Progress 04/19/14 to 09/30/14

Outputs
Target Audience: Presentations were made on grape production to update grape growers and interested homeowners in research activities being carried out for expanding viticulture activities in Wyoming.Prospective grape growers were provided with information forvineyard establishment. Presentations on grape production and vineyard establishment were given at the Casper County master gardener program in Casper and Powell, WY, and at field days held at the Sheridan and Powell Research and Extension Centers. Additionally, information on grape production was also provided via email and phone conversations. Changes/Problems: Nothing Reported What opportunities for training and professional development has the project provided? Two community college students (Sheridan College) and three UW undergraduate students carried out some internships in gene cloning and somatic embryogenesis. How have the results been disseminated to communities of interest? Presentations were made on grape production at the following locations for updating grape growers and interested homeowners in research activities being carried out for expanding viticulture activities in Wyoming. What do you plan to do during the next reporting period to accomplish the goals? Selected candidate gene sequences along with the assembled genetic elements for constitutive expressionwill be rapidly incorporated into binary vectors using the Gateway Clonase technology and transferred to Agrobacterium. Agrobacterium harboring the binary constructs will be used for cocultivation with embryogenic cultures and recovery of transgenic plant lines.

Impacts
What was accomplished under these goals? Objective 1. The winter and spring of 2014 experienced record cold temperatures with minimum temperatures exceeding - 20F in December and February. Day/s of bud break in specific cultivars and at both locations was recorded. Following bud break, the total survival rates and individual survival rates in specific cultivars was recorded. All vines that exhibited bud break and some growth symptoms by June 25 were considered to have survived the 2013-14 winter and spring freeze-induced damage.
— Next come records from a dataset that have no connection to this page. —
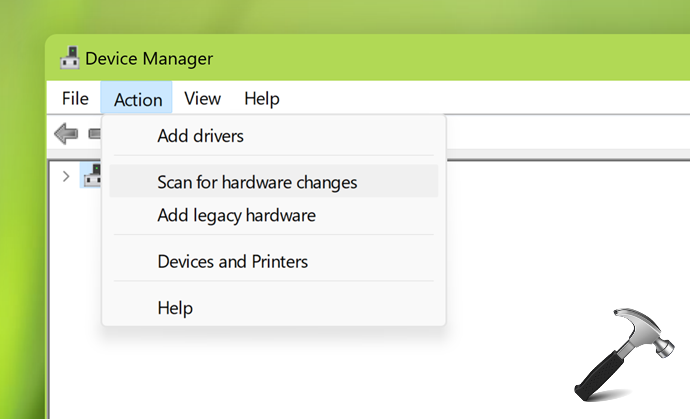Open Devices and Printers
Image resolution: width=690 pixels, height=419 pixels.
232,262
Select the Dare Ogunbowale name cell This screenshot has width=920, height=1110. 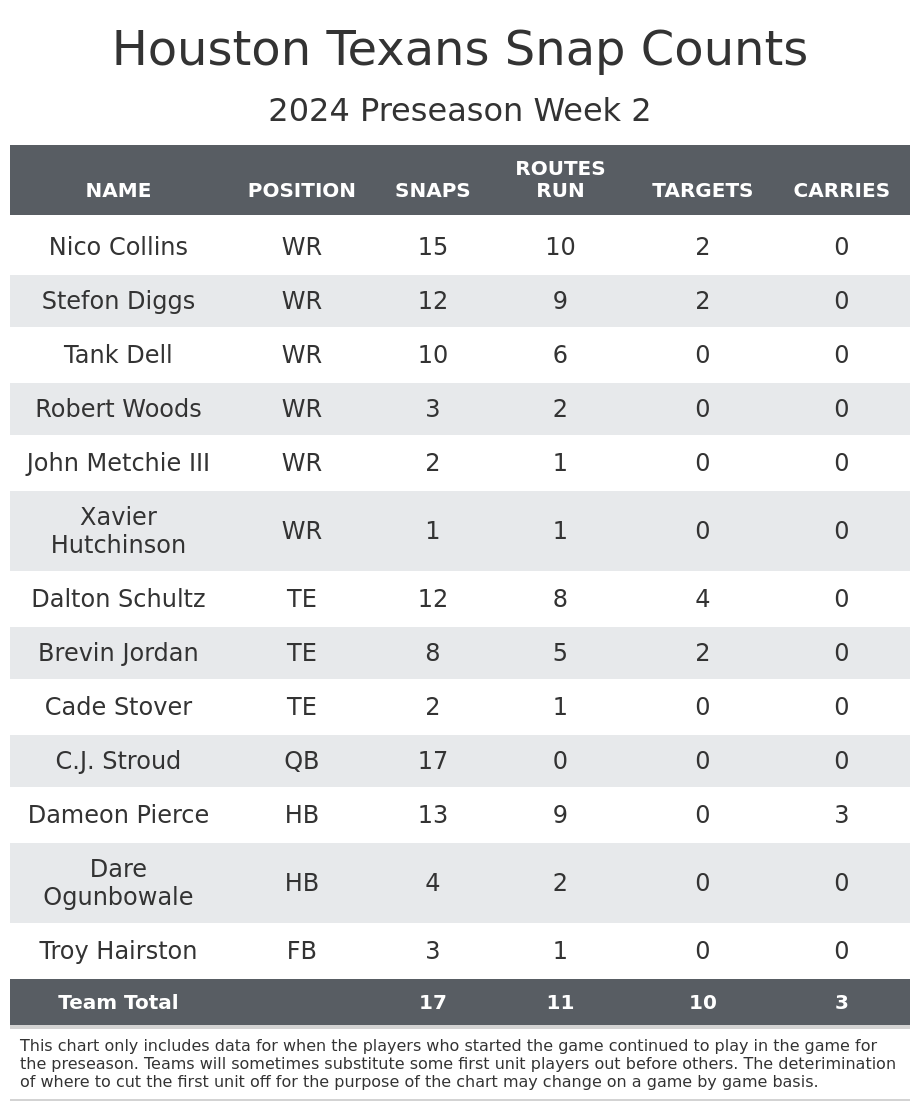(x=118, y=883)
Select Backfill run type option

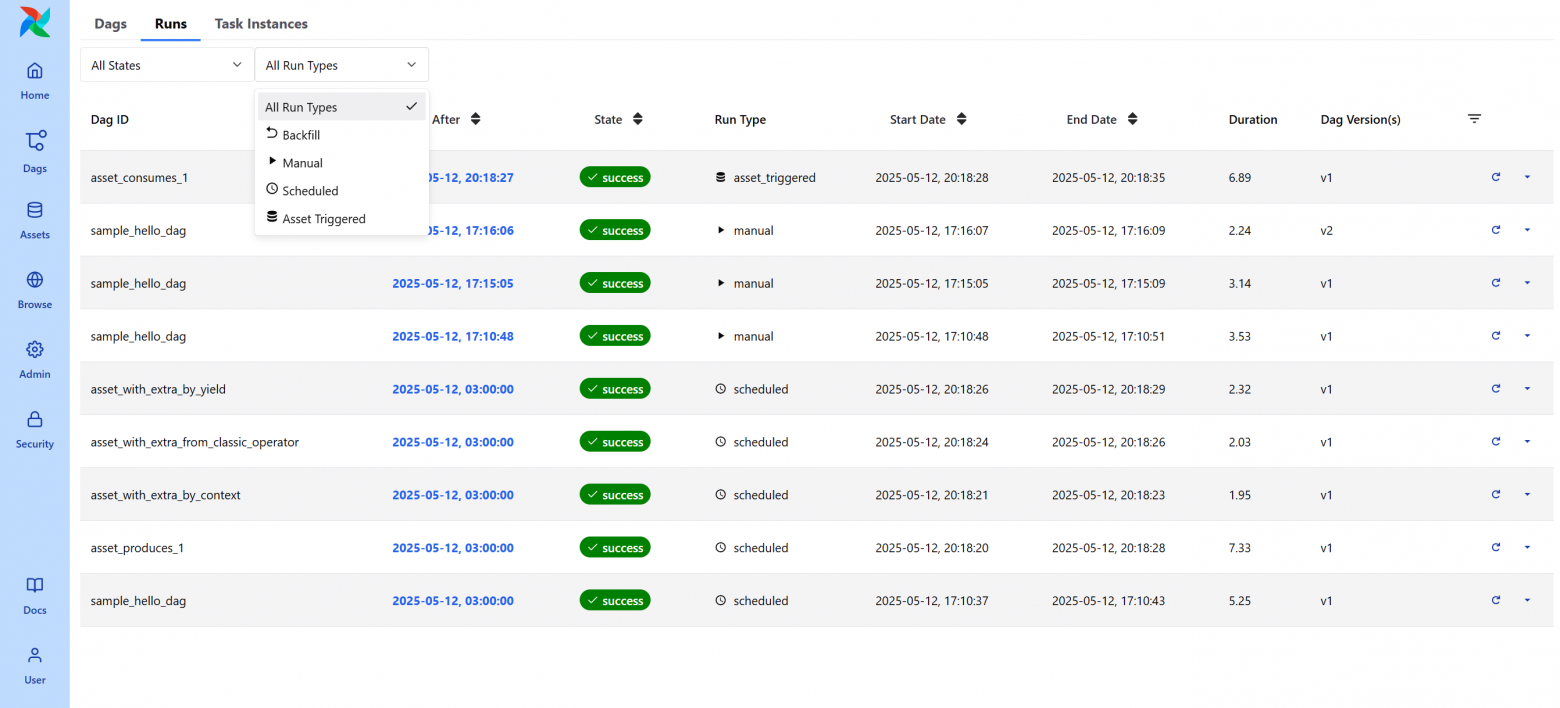(x=301, y=135)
Plant height was recorded by July 25, which is when most of the vines for all cultivars reached the top wire of the high wire cordon system (5 feet). We observed differences in survival rates between cultivars at the Sheridan and Powell location. While high survival rates (70% and higher) were observed in most cultivars in Sheridan, the overall survival rate in Powell was 40%. Objective 2. Vitis interspecific hybrid "Richter 110" was subjected to salt stress and total RNA was isolated from shoot tissues. Genes from the CBF, NAC, NHX, SOS and type 1 H+-phyrophosphatase families that are either induced during salt stress or implicated in salinity tolerance were recovered. The cDNA sequences were inserted in cloning vectors and sequenced. Sequences showing a 100% homology will be used for insertion in binary vectors and used in transformation studies. Objective 3. Embryogenic cultures were initiated and established in V. vinifera 'Thompson Seedless', 'Merlot' and Vitis interspecific hybrids 'Seyval Blanc', 'Bronx Seedless' and 'Richter 110'. Embryogenic cultures are currently being maintained on embryo development medium and will be used in gene insertion studies.

Publications

• Type: Journal Articles Status: Published Year Published: 2014 Citation: Gray, D.J., Li, Z.T., and Dhekney, S.A. 2014. Precision breeding of grapevine for improved traits. Plant Science, 228: 3-10.
• Type: Journal Articles Status: Published Year Published: 2014 Citation: Li, Z.T., Kim, K.H., Dhekney, S.A., Jasinski, J.R., Creech, M.R., and Gray, D.J. 2014. An optimized procedure for plant recovery from somatic embryos significantly facilitates the genetic improvement of Vitis. Horticulture Research, 1: 1-7 doi:10.1038/hortres.2014.27.